§ Problems to solve:
A. Duplicate the passage on "Venus in Furs" from "Venus in Furs tale" to "an erotic fulfillment.".
B. According to the passage on "Venus in Furs," what is the name of Wanda's new lover?

[Passage provided Boundary: Start]

Over a primitive drumbeat, alternate tuned guitars, and John Cale’s screeching viola Lou Reed weaves a tale of sexually and a submissive servant named Severin.  Even 40 plus years since its debut, The Velvet Underground’s “Venus in Furs” remains one of the most shocking songs from a band known for pushing musical and lyrical boundaries. It’s so explicit in its detail to sadomasochism that it’s hard not to wonder if Reed actually participated in some of these acts.

In actuality, the character of Severin was directly inspired by Austrian author Leopold von Sacher-Masoch’s novella, Venus in Furs. Published in 1870 Von Sacher-Masoch’s Venus in Furs is equally disturbing as the song.  The narrator dreams of a conversation with Venus (wearing furs) about love. Looking to break his lust, the narrator seeks his friend Severin for advice.  Severin, in turn reads him Memoirs of a Suprasensual Man.

In this story, Severin von Kusiemsk is in love with a woman named Wanda.  When Severin requests to be her sex-slave, Wanda at first laughs at him. She eventually changes her mind. Later, Wanda beats Severin and brings in three women whose slaves he will also become. At the end of the book, Severin becomes jealous by Wanda’s new lover, Alexis Papadopolis, and becomes disenchanted with his sex-slave status.  He then laments that “she can only be his slave or his despot, but never his companion.”

Venus in Furs tale of perversion proved to be a source of inspiration for novelist James Joyce in his novel, Ulysses. In the Circe Chapter, Leopold Bloom and Stephen Dedalus stumble into a Dublin brothel.  During a mock trial for his perversions, one character recounts Bloom referring to her as a “Venus in furs” among other accusations. During a lengthy erotic hallucination Bloom is feminized and becomes dominated and tormented by the brothel’s madam. Bloom’s hallucinations are induced by a guilty conscience and also an erotic fulfillment.

[Passage provided Boundary: End]
[Dataset records Boundary: Start]

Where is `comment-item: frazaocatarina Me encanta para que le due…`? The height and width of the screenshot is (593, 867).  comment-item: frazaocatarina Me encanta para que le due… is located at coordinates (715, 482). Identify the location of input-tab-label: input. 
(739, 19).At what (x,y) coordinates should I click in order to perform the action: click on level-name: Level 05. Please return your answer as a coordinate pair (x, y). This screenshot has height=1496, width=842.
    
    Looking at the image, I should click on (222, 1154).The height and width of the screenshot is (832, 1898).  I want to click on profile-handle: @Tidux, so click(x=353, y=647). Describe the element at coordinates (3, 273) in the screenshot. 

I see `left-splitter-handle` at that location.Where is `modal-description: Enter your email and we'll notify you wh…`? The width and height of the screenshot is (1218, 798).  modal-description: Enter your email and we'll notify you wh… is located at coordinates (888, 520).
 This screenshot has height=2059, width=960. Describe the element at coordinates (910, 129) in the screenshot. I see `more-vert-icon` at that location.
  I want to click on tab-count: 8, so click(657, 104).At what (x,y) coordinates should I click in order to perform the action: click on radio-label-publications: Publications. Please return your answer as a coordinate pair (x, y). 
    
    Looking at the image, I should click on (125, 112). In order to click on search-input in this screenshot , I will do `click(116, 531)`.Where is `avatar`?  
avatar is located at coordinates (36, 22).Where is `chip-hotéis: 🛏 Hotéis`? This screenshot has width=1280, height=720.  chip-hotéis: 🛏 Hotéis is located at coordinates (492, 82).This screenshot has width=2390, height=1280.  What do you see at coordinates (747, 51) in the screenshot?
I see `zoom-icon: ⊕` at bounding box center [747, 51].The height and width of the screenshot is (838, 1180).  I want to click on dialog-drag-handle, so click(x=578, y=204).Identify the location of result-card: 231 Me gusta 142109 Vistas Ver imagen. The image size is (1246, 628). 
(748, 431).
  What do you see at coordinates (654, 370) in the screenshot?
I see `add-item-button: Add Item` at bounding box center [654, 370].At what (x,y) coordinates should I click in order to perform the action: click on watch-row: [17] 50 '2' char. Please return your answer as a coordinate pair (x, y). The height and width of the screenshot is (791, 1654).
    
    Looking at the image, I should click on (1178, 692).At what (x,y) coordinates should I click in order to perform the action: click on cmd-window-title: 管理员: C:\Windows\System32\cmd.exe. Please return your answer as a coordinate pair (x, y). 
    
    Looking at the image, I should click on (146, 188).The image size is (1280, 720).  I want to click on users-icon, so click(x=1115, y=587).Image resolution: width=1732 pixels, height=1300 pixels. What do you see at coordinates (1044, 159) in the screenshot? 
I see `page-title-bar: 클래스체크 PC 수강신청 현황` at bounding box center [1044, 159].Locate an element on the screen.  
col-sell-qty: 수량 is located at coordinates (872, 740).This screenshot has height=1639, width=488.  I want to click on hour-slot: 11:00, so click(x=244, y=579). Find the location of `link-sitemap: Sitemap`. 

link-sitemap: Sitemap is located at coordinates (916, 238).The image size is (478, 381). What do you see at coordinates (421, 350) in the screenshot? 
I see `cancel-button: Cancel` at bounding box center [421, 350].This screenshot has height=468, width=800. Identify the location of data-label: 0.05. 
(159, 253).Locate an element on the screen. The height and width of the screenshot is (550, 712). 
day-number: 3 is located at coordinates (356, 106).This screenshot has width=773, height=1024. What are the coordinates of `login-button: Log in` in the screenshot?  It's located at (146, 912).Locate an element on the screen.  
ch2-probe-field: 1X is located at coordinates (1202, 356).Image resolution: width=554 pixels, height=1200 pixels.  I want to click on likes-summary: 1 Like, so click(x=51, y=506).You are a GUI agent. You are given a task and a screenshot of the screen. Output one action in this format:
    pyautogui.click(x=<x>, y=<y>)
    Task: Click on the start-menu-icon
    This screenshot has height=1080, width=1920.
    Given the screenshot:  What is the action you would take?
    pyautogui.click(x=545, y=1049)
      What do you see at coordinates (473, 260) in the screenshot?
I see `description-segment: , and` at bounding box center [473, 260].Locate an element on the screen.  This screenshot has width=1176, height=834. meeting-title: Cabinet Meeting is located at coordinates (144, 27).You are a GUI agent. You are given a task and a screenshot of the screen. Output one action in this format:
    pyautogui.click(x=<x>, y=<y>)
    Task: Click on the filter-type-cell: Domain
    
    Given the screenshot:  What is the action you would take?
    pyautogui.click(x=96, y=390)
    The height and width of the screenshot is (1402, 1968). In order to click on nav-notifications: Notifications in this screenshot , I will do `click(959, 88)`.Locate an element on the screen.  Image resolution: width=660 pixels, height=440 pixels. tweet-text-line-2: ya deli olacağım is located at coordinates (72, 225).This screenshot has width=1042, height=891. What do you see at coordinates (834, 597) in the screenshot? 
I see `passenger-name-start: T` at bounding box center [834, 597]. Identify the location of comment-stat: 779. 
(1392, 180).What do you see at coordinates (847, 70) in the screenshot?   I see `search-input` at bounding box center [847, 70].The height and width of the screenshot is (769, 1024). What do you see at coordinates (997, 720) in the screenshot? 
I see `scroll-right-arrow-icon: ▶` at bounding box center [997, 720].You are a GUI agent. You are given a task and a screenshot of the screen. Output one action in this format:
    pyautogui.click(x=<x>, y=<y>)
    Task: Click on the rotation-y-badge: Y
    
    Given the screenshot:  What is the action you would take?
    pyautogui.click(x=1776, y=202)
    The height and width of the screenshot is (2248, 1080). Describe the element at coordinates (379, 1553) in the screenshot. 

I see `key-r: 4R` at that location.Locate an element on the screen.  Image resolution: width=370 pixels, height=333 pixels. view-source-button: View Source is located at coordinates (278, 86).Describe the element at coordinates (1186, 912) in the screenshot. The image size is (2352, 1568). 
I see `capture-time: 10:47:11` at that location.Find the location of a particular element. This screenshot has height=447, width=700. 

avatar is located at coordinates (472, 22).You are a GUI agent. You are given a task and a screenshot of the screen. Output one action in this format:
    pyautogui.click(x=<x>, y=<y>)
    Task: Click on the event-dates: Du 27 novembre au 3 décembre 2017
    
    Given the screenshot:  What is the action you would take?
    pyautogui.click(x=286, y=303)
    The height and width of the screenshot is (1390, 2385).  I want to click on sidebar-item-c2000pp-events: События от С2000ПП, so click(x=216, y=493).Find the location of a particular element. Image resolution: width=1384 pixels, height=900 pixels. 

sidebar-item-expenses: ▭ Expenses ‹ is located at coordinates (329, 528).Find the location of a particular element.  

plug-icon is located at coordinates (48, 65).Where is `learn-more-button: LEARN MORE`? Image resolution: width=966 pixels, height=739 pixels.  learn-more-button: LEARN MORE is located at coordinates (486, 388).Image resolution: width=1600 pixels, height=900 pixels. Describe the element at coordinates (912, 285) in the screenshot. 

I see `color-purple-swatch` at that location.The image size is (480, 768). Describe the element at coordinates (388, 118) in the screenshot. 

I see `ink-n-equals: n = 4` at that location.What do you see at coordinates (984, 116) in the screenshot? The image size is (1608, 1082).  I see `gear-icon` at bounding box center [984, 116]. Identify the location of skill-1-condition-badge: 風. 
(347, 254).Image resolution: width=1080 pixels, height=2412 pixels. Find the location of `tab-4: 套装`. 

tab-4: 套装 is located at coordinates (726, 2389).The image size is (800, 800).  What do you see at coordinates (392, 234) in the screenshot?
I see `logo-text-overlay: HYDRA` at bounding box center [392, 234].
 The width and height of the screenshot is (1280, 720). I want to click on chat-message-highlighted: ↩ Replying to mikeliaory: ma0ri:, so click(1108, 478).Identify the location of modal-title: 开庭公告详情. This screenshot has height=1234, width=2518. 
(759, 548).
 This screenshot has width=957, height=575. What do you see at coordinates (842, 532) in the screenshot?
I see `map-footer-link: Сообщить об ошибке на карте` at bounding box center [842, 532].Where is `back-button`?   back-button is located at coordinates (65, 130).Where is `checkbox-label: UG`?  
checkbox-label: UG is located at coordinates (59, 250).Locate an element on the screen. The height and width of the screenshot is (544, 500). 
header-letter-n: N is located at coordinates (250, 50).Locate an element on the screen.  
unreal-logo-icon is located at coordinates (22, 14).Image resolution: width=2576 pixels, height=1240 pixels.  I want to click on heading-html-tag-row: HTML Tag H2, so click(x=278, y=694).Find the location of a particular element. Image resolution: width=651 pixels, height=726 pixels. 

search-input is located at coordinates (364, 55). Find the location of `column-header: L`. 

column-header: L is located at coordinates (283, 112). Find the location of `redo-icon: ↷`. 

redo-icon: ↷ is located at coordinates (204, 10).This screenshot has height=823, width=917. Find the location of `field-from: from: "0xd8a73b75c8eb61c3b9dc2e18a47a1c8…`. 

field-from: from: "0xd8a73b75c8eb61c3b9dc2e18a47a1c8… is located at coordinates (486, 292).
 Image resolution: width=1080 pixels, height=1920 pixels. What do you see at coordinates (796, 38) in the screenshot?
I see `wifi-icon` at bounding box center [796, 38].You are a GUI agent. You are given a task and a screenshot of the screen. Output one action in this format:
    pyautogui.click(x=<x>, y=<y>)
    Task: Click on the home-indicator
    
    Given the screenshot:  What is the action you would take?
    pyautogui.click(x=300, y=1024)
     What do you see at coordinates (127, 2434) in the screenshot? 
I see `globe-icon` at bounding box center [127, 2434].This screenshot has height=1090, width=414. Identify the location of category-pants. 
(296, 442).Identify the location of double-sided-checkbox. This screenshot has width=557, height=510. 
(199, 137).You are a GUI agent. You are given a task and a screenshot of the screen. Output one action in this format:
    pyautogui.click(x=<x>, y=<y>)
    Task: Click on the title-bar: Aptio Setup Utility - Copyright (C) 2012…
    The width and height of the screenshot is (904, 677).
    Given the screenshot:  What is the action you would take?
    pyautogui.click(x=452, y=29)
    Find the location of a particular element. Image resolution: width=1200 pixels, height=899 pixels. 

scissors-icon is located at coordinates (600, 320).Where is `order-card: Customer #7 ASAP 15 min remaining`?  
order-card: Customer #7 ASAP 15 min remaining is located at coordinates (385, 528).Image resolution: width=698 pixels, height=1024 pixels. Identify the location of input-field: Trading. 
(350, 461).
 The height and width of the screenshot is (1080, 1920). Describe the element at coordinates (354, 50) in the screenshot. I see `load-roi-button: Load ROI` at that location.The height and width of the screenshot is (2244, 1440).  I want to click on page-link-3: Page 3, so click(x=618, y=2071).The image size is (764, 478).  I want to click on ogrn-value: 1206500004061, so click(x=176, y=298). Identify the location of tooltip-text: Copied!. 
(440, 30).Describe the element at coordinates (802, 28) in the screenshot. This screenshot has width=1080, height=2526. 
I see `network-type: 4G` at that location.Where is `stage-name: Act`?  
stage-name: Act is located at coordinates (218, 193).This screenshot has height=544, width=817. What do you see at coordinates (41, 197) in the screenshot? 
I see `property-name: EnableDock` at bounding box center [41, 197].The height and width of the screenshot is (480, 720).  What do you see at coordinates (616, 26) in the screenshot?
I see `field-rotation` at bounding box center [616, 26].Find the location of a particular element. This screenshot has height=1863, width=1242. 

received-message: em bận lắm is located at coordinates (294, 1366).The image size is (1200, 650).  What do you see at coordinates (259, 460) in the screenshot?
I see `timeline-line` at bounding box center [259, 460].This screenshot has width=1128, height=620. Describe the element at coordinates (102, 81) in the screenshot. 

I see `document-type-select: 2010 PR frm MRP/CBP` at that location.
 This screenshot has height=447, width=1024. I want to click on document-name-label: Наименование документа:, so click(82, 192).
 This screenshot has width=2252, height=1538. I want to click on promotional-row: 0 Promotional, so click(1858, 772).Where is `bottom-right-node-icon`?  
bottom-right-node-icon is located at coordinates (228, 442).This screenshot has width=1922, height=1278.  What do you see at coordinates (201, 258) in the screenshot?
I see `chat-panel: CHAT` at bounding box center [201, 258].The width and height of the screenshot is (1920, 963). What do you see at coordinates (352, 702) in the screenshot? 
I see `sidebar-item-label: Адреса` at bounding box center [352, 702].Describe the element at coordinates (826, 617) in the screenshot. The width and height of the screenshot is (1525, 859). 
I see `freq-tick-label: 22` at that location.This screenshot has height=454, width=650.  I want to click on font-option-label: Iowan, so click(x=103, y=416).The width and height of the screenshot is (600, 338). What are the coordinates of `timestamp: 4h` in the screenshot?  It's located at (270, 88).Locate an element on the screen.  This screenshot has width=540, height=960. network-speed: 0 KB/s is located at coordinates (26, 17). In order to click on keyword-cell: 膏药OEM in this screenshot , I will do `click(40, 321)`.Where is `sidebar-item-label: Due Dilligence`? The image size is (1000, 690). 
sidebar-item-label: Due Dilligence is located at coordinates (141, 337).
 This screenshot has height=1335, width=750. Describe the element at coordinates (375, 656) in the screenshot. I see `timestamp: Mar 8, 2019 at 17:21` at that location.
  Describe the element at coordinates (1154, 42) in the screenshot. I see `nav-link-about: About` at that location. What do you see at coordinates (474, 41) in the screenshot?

[Dataset records Boundary: End]

§ Task solutions:
A.
Venus in Furs tale of perversion proved to be a source of inspiration for novelist James Joyce in his novel, Ulysses. In the Circe Chapter, Leopold Bloom and Stephen Dedalus stumble into a Dublin brothel.  During a mock trial for his perversions, one character recounts Bloom referring to her as a “Venus in furs” among other accusations. During a lengthy erotic hallucination Bloom is feminized and becomes dominated and tormented by the brothel’s madam. Bloom’s hallucinations are induced by a guilty conscience and also an erotic fulfillment.

B. Alexis Papadopolis.